障子を明るく照らす西陽の輝きが少しづつ陰り、ビールをグイッと引っかけてほろ酔い気分になり始めた頃、「こまめ」の女将・かえさんの「こまめ開店以来、皆さまに支えられて今年で15年を迎えることが出来ました」から始まる開演のご挨拶とともに、寄席が始まりました。


まず高座に上がったのは、本日の主役である三遊亭遊吉師匠のお弟子さんで現在は二ツ目の三遊亭美よしさんという富山県出身の女流落語家さん。

演じた噺は、おかみさんの尻に敷かれる旦那の気持ちをテーマにした「熊の皮」。三遊亭美よしさんの前職は人々のカラダを整えるヨガのインストラクターだったそうですが、今現在その身を置くのはみんなの心に笑いと喜び、夢を与える落語界。その柔らかで親しみ溢れる語り口は、まさに心のリラクゼーションにぴったりです。生意気にも、次回の「こまめ寄席」にてその成長した姿が見たいなぁ、てなことを申しまして…。

三遊亭美よしさんの幕開けの噺に続いて、いよいよ三遊亭遊吉さんの噺が二題。まず始めは、江戸徳川家の将軍の跡目争いを面白可笑しく伝える「紀州」。

1600年代から約270年近くにわたって日本を治めてきた徳川家に敬意を表したのでしょうか、遊吉師匠は噺の終わりまで、黒い羽織を身に着けたままの熱演!
ワタシの横で噺を聴いていた友人女性から「ねえ、なんで羽織を脱がなかったの…?」と、問われたのですが、遊吉師匠の真意のほどは? いつぞや、機会があったら是非とも問うてみたいところです。

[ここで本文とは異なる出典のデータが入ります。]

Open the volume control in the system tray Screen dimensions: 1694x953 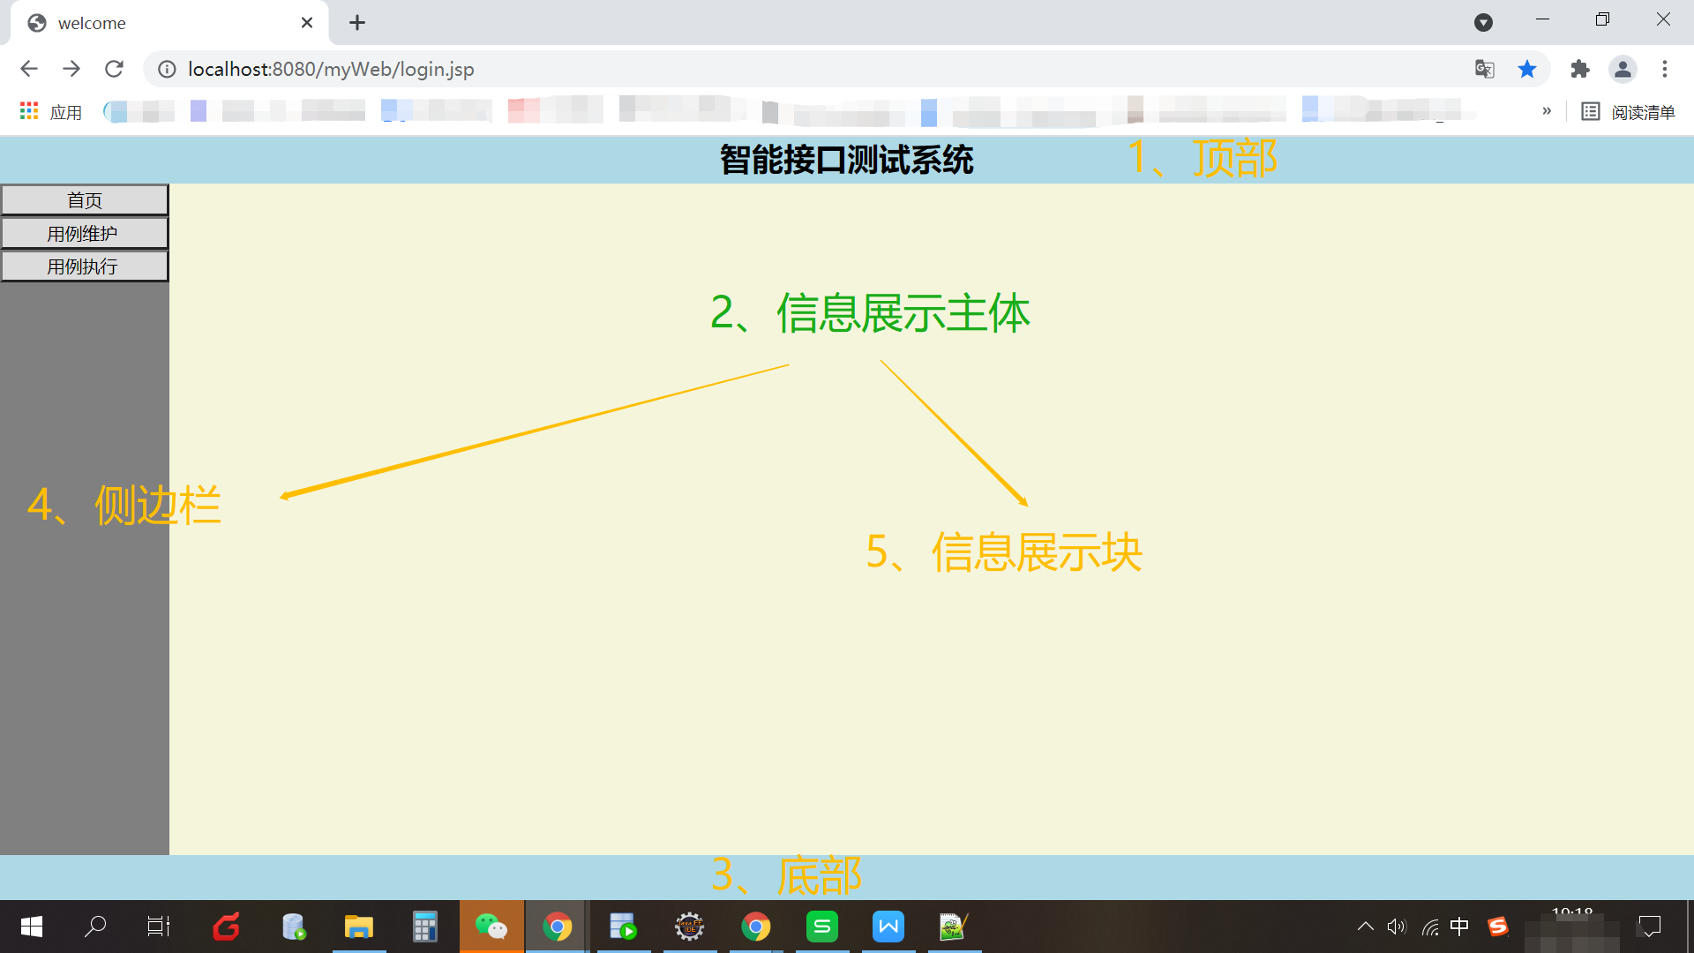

続いて〆の噺は、遊郭での遊びが過ぎて勘当されて唐茄子を売り歩く果てになった若旦那の顛末を伝える「唐茄子屋政談」。こちらの噺は遊郭に出入りしていた若旦那と唐茄子という庶民性をお考えのことゆえか、遊吉師匠はのっけから生成り色の夏着物での熱演です。


寄席が跳ね、恒例のプレゼントタイムが始まり、もっとも沸いたのが昨年のNHK大河ドラマ「鎌倉殿の13人」で主役を務めた小栗旬さんの絵をもとに製作した「鎌倉ぼんぼり祭り 八幡宮うちわ」

競争率の激しい中、このうちわをゲットしたのはワタシの知り合い女性。このうちわの噺はもとより、遊吉師匠が演じてくれた「唐茄子屋政談」に中に出てくる東京・三ノ輪の街の話もちょこっとしたり、落語ってホントに楽しいのですよ、これが…。

かれこれ10年くらい前から「こまめ寄席」にお呼ばれしていますが、自宅から徒歩数分ほどでのお店で楽しい落語を観ることが出来ることは、本当に嬉しいかぎりです。

それにつけても、縁とは異なもの、妙なもの。昨日の「こまめ寄席」で前座を務めた女流落語家・三遊亭美よし三の出身地である富山県県が生んだ名落語家・立川志の輔さんが毎週日曜日朝にナビゲートする文化放送「志の輔ラジオ」にて本日オンエアされた過去の名演は、名人の誉れ高い三遊亭円生の「紀州」でした。


昨日の遊吉師匠の噺を反芻しながら、円生の「紀州」も楽しめる日曜の朝のひと時。落語を、そして和服をこよなく好んでいた父をしばし思い出し、気がつけば、間もなく彼の命日。

今この時に、あらためて父と和服と落語の思い出を紡ぎよせてくれた「こまめ寄席」。かえさん、ありがとうございます…。